Mind the AI disruption beneath the surface

  • AI disruption: a “software-mageddon” beneath the surface with multiple ramifications
  • One man’s misfortune is another man’s fortune
  • Conditions still smell of Goldilocks but mind the tail risks – on both sides

The global macro focus has broadened from geopolitical volatility (even though tensions between the United States and Iran may intensify) to other themes, notably concerns over AI disruption. This has driven market dispersion beneath the surface, leading to a severe sell-off and derating of software companies, but improving therefore market breadth and overall market valuations, as well as sentiment and positioning indicators. In the meantime, the economic backdrop remains supportive with decent growth momentum, ongoing disinflation and a monetary policy easing stance. Earnings season has been reassuring too with broad-based earnings beat across regions and sectors and positive revisions for the whole year 2026 (coming essentially from tech and cyclical sectors) at a time when companies usually prefer to set the bar lower…

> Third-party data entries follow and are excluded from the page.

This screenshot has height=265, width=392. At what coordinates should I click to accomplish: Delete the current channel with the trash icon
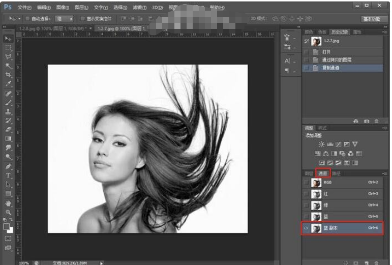point(376,262)
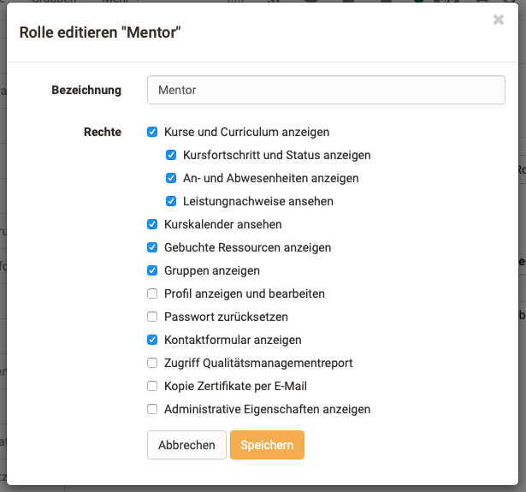This screenshot has height=492, width=526.
Task: Uncheck Kurse und Curriculum anzeigen
Action: point(152,132)
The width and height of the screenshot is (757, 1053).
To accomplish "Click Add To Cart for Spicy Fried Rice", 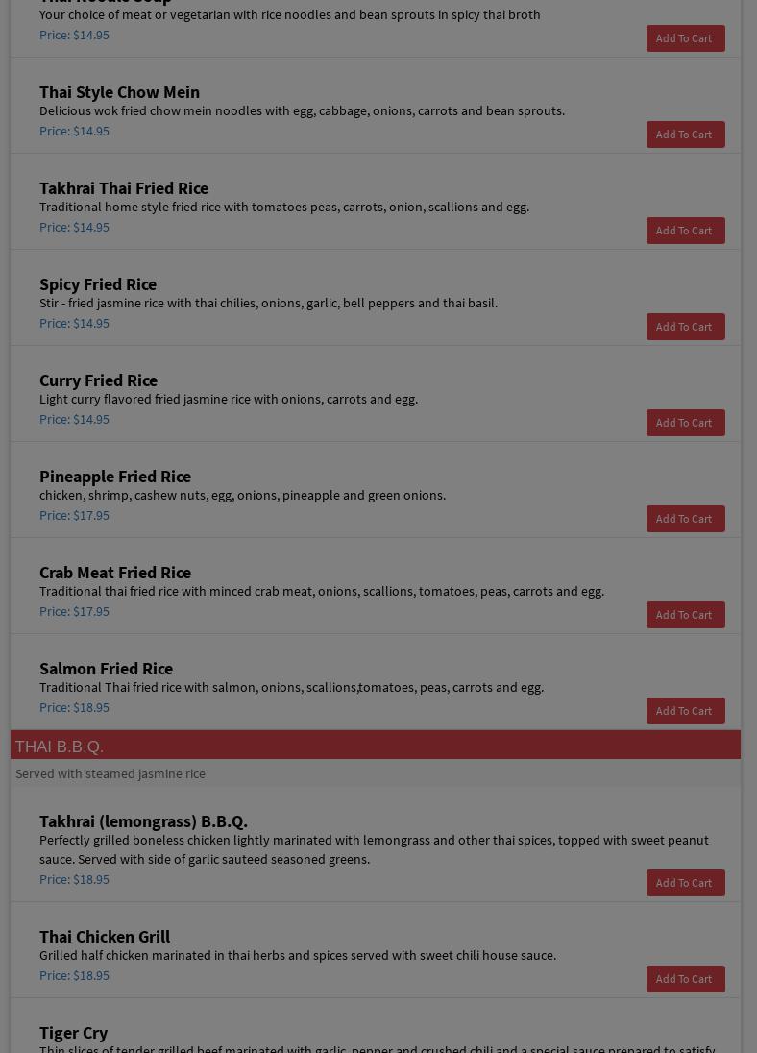I will 685,327.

As a result, global equity indices, especially those outside the US and thus less exposed to AI disruption, have continued to benefit from this supportive macro backdrop. A weaker USD and somewhat lower US rates have helped them too, including US small caps. In this context, “Mag7” are lagging year-to-date, whereas EM markets, Japan, cyclical sectors and value style are outperforming. It’s also worth noting that the IT mega-cap companies have announced a further increase of their capex this year from $540bn initially expected to $660bn, which will now be more and more financed through new debt issues as this amount represents circa 90% of their free cash-flows. Paradoxically, we thus probably need to see less dramatic growth rate in AI capex to see these companies start performing strongly again. Elsewhere, bonds are also posting decent performances across the board with very contained rates and credit spread volatility, in line with our views that carry will matter more than rates or spread trends impact on prices this year. Here again, EM debt has continued to outperform as it was the case last year. Finally, gold and precious metals have been among the most volatile assets lately. This has contributed to a healthy cleaning of speculative positions in our views, while we still retain a constructive stance on gold.

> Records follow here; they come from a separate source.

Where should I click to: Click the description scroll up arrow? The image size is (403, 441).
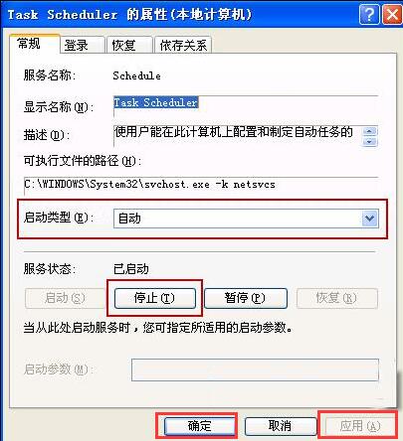click(x=370, y=131)
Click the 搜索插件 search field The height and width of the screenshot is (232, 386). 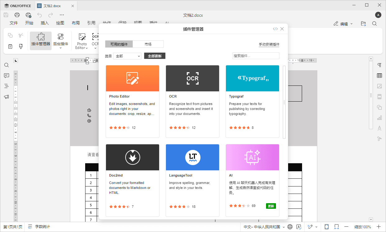tap(255, 56)
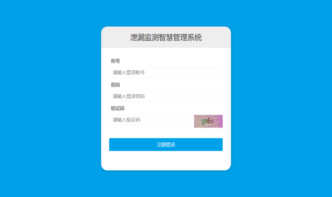Click the placeholder text 请输入登录密码

(129, 96)
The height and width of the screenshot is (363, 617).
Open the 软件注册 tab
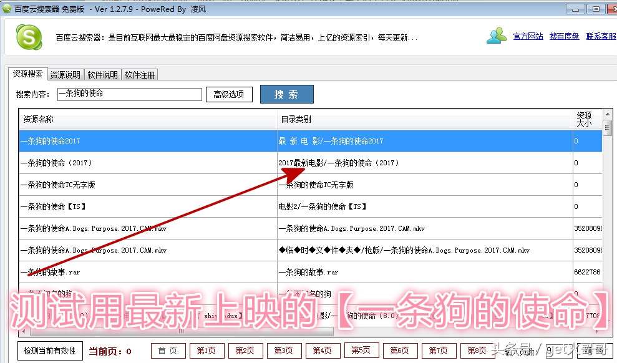coord(140,74)
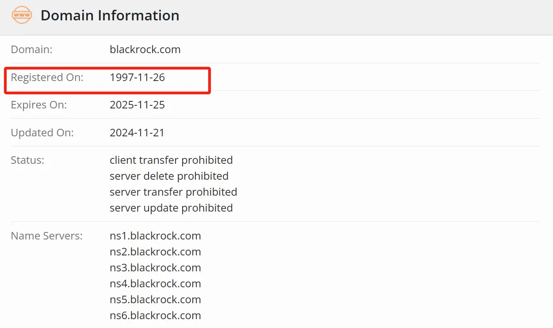Click the Registered On label
The height and width of the screenshot is (328, 553).
[x=47, y=77]
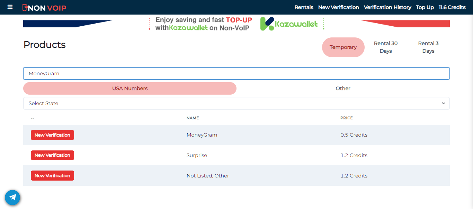Viewport: 473px width, 209px height.
Task: Open the Telegram chat icon
Action: [12, 197]
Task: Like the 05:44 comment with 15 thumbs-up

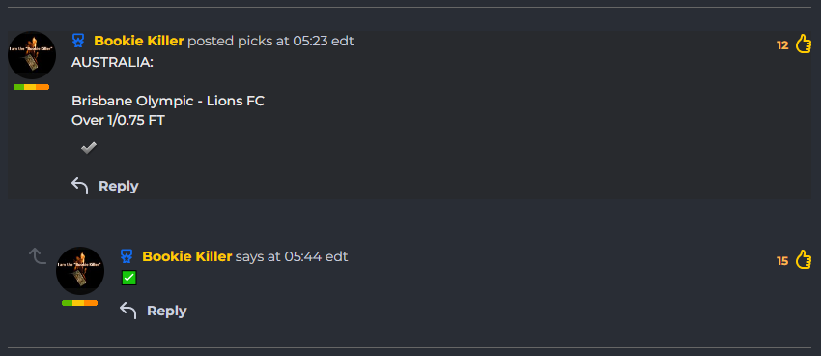Action: [x=804, y=259]
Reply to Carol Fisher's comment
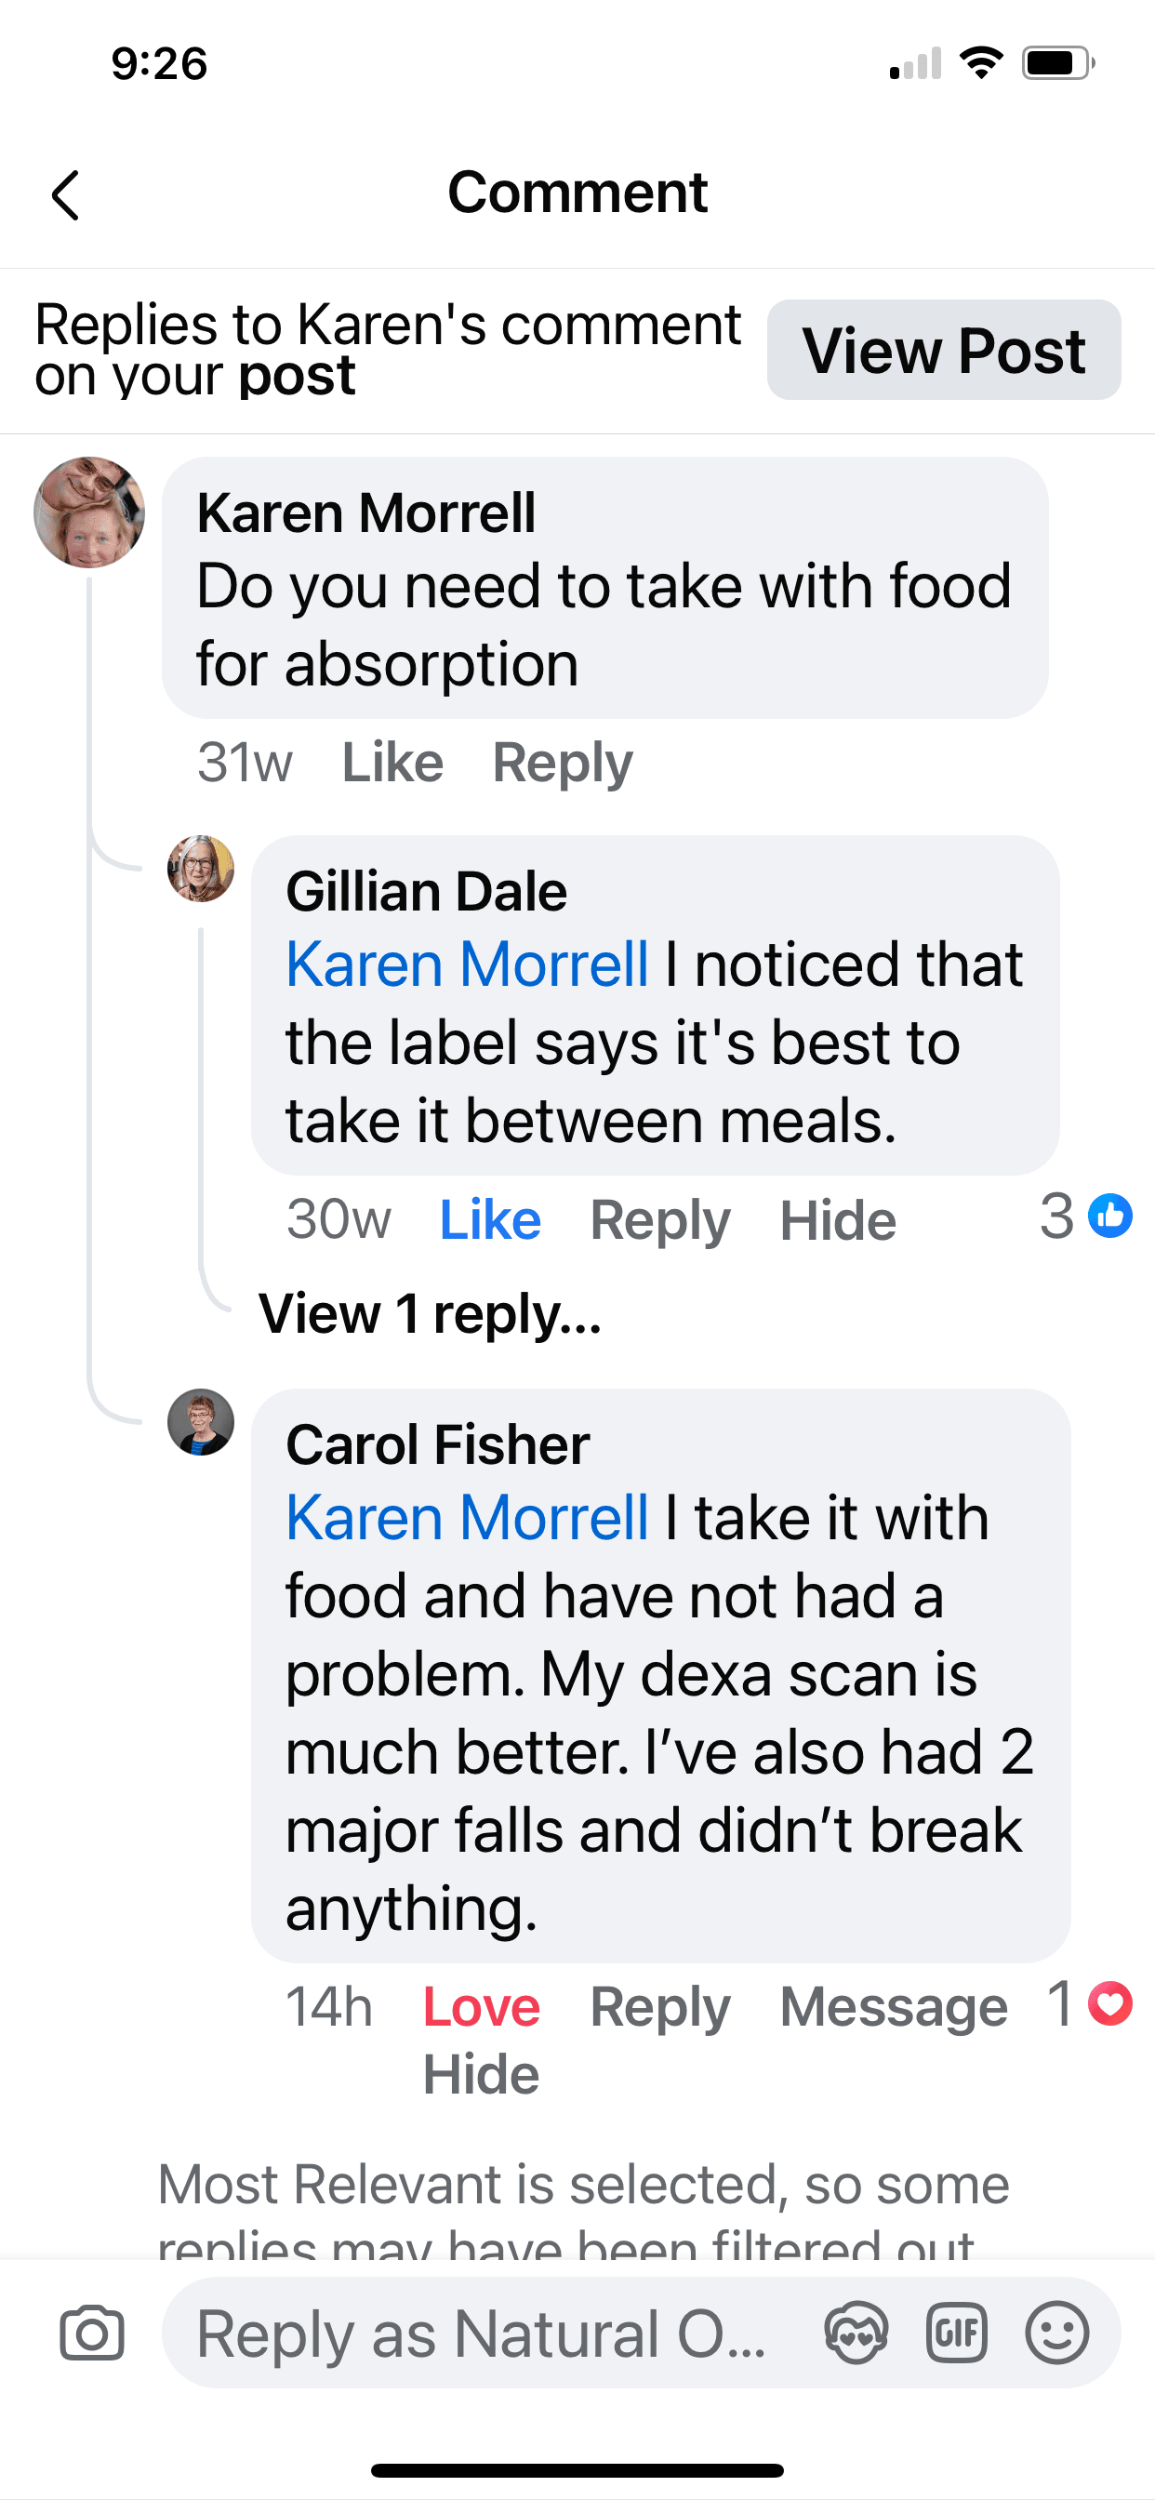 pyautogui.click(x=660, y=2006)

Among the downside risks that are bound to arise unexpectedly along the way, a new one has erupted lately: a broad-based AI disruption resetting asset prices valuation, exacerbating deflation forces & leading to a new instable macro regime. While we assign a low probability to it and see only minor direct economic impacts in the foreseeable future (modest productivity gains and layoffs this year), it could still have some significant indirect impacts through financial markets dynamics in the short term. On the opposite, interest rate upward pressures (accelerating growth momentum, persistent inflation or concerns about the sustainability of certain fiscal trajectories) can’t be completely dismissed neither. A full-blown US-Iran conflicts may also become a game changer by plunging the global economy into stagflation.

As a result, we remain broadly neutral and in wait-and-see mode at the portfolio level, still constructively invested but cautiously diversified and balanced. This positioning reflects a prudent approach given the overall stretched valuations, high level of geopolitical uncertainty and wide range of potential tail-risk outcomes. It should help portfolios deliver better risk-adjusted returns by smoothing inevitable market bumps and sector rotations, while maintaining enough flexibility to adapt as conditions evolve. In this context, we have also implemented tactical hedges recently in portfolios with medium or higher risk profiles.

As diversification & selectivity remain a cornerstone of our current allocation, we are warming up on energy-related investments as they could benefit from higher oil prices in the next few months due to the escalating US-Iran tensions. Besides, we also remain selectively positive on other metals on the back of resilient economic growth, limited supply and growing demand related to AI boom as well as the ongoing structural energy transition.

Fabrizio Quirighetti, CIO & Head of Multi-Asset

External sources include: LSEG Datastream, Bloomberg, FactSet, Goldman Sachs, Morgan Stanley.